Am Ende des Jahres 1989 öffnete sich durch die friedliche Revolution in der DDR die Grenze. Wir Wanderer nutzten sofort die Möglichkeiten, um nach „drüben" zu gehen und zu erkunden, was wir nur aus Erzählungen der Alten kannten oder aus der Ferne sehen konnten.
1990 begleiteten wir Bundespräsident Karl Carstens auf der Wanderung durch unser Vereinsgebiet, unter anderem über den Hohen Meißner, wo im Jahre 1913 die Freideutsche Jugend gegründet wurde. Zu Beginn der 1990er Jahre entstanden in den thüringischen Gemeinden Gerstungen, Creuzburg und Lauchröden wieder Zweigvereine des Werratalvereins. Nun ist unser Vereinsgebiet wieder komplett. Wir sind in drei Bundesländern vertreten, Hessen, Niedersachsen und Thüringen. Recht bald hatten wir zahlreiche Kontakte zu thüringischen Wanderfreunden geknüpft. Auf unsere Empfehlung wurde im Rennsteigverein die Ortsgruppe „Hainich" gegründet. Gemeinsam mit unseren thüringischen Wanderfreunden verbanden unsere Wegewarte und Wegemarkierer die Wegenetze Thüringens mit denen Hessens. Auf unseren Vorschlag hin wurde der Barbarossaweg, als „X 8“ markiert, bis zum Kyffhäuser verlängert.

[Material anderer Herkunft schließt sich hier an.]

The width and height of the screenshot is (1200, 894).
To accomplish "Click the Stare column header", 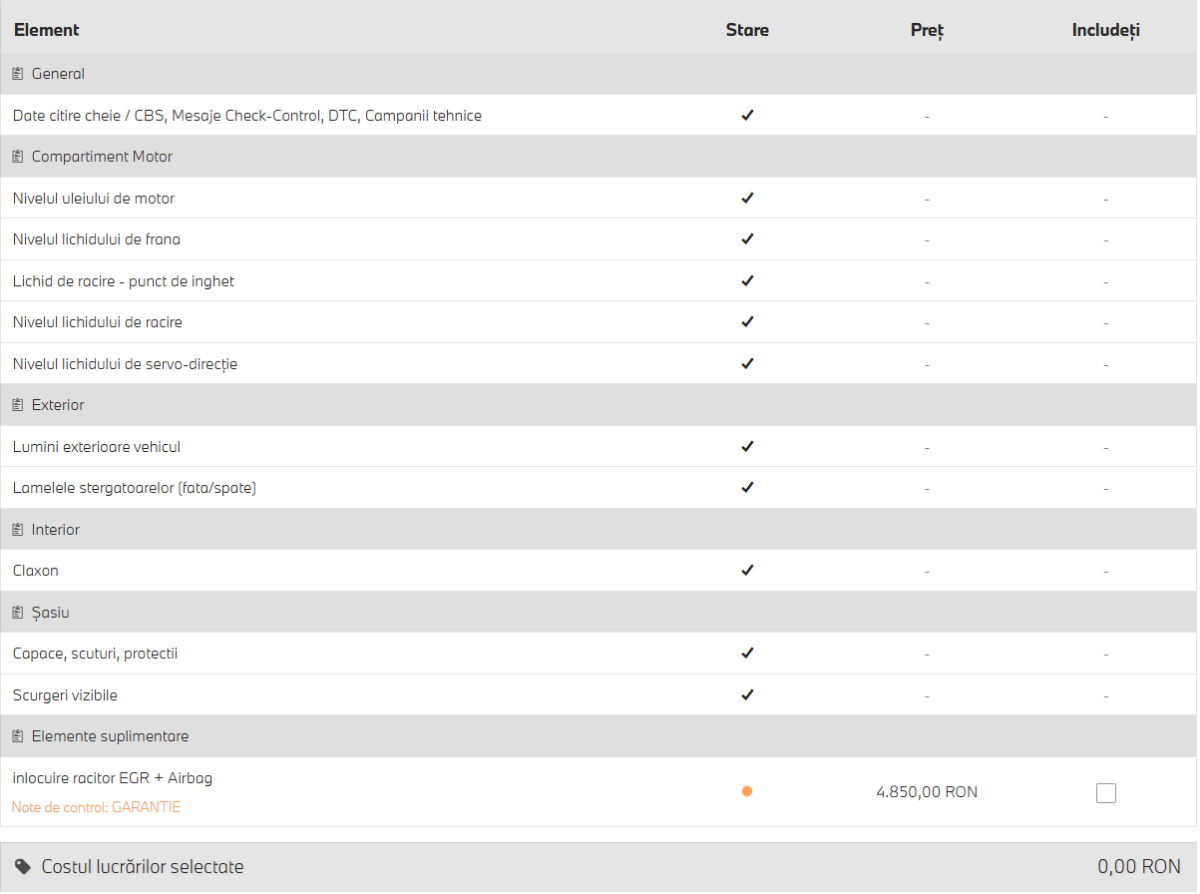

Seit 1997 richtet jeweils einer der Zweigvereine den Werrataler Wandertag aus, dann trifft sich die große Familie zu Sternwanderungen mit anschließendem gemütlichen Beisammensein. Nicht nur diese Treffen fördern das Zusammengehörigkeitsgefühl der Mitglieder in den 13 WTV-Zweigvereinen. Auch die seit Juli 1949 wieder erscheinende, bis heute vierteljährlich herauskommende Vereinszeitschrift „Das Werraland“ dient dazu. Sie versteht sich darüber hinaus aber als das Publikationsorgan für alle Anliegen des Wanderns, der Brauchtumspflege, der Heimatgeschichte, des Naturschutzes und der Denkmalpflege im unteren Werratal und seiner Umgebung. Und sie berichtete groß über ein besonderes Ereignis: Am Tag der Deutschen Einheit wandert unser Zweigverein Bad Sooden-Allendorf gemeinsam mit der Ortsgruppe Hainich des Rennsteigvereins im ehemaligen Grenzgebiet.
Wir beteiligten uns an der „Eurorando“ 2001 und sind regelmäßig auf den Deutschen Wandertagen vertreten. Geführt wurde der Werratalverein von 1971 bis 1996 von Otto Bevern und von 1996 bis 2003 von Ullrich Krüger, beide aus Eschwege. Seit 2003 stand mit Karl-Werner Böttigheimer aus Bad Sooden-Allendorf zum ersten Male kein Eschweger an der Vereinsspitze. Nach dem Rücktritt von Karl-Werner Böttigheimer im Jahr 2010 wurde der ehemalige Bürgermeister der Kreisstadt Eschwege Jürgen Zick zum ersten Vorsitzenden gewählt.